Tuesday, October 12, 2010

The Waltz of Reality


As I lay here, rendered useless by the claws of sickness, I withdraw deeply within the depths of my mind. On days like this, sometimes it is even too much effort for me to differentiate between reality and imagination, between pain and bliss; so I cease thinking and give up trying to control the wanderings of my mind. I just feel. After staying up all night concocting a French essay for my Business French class, I feel as though I need to sleep... I want to sleep. But I can't?

I remember this memory that occurred not so long ago but also at the beginnings of the development of my conscious being.
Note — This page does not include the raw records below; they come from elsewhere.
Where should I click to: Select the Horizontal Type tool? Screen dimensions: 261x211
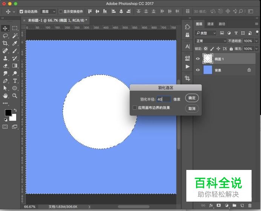pyautogui.click(x=15, y=81)
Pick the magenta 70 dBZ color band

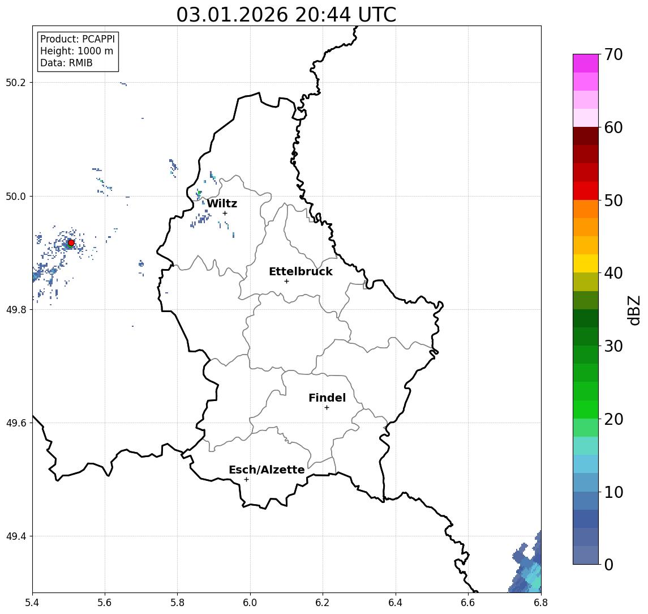coord(586,63)
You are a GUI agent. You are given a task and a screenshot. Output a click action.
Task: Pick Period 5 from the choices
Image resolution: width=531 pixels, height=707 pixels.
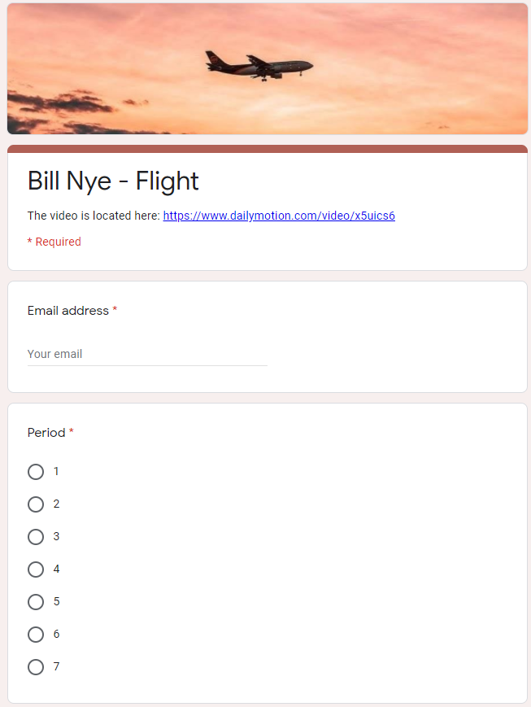coord(36,602)
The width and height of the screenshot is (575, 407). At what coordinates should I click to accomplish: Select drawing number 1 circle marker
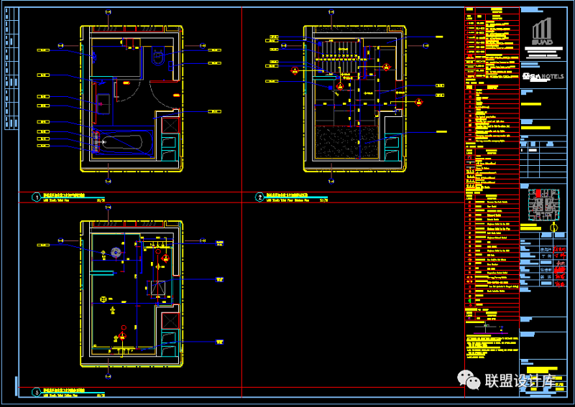click(x=35, y=196)
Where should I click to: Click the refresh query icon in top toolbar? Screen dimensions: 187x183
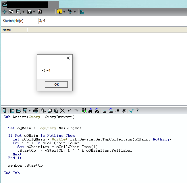[x=11, y=12]
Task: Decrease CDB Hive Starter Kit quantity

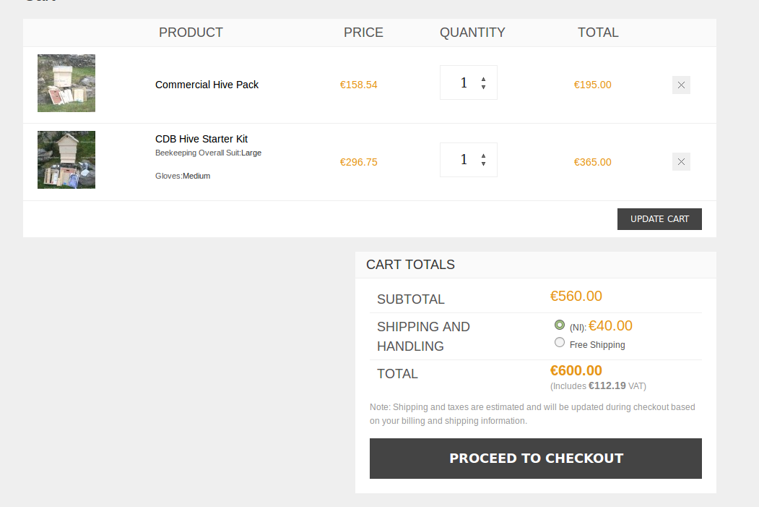Action: click(x=483, y=164)
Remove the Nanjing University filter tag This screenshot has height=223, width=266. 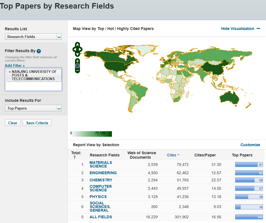(x=10, y=72)
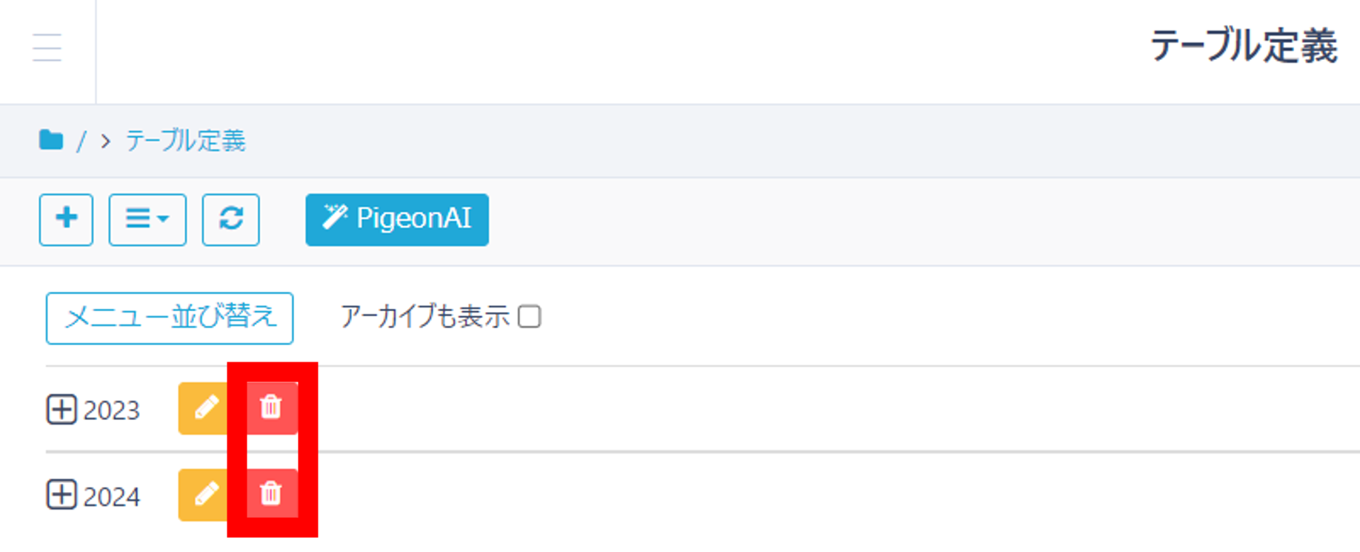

This memory is actually more of a tangible reminder of all that is not a memory in my head, of all the void space that I have neglected to fill in my vast mind. I remember this day so clearly, as if something magnificent actually happened on this bland afternoon's drive down a familiar road. I was passing my day as I always pass my days, feeling as if time is a renewable resource and eternity will never escape the grasp of my hand. I had not braced myself for the moment when reality would rip out my skewed mind and hang it before me to realize my errors. I was driving up the same hill that I had already taken for granted many times, past the same houses that held the same people who I would never talk to and would cease to remember every time I passed their house. Again and Again. But this time, as I approached the top of the hill, reality ceased to exist. The shadows underneath the trees danced and swirled to paint huge glistening puddles across the streets. At the time, I did not realize that these were in fact the mere shadows of the same trees that I had neglected only hours before. These were massive puddles that glistened in the sun, succeeding at giving me very early cardiac arrest as I slammed on my breaks in fear and awe at the spectacle. The vision faded as quickly as it appeared, once the machine of my mind once again took the calculations of reality into its grasp. My mind had been fooled; Oh foolish machine, how easily you lose your equilibrium! Don't you realize that every vision on this planet must abide by the conditioned mathematical equations that torment our reality? Oh foolish creature, how I pity you.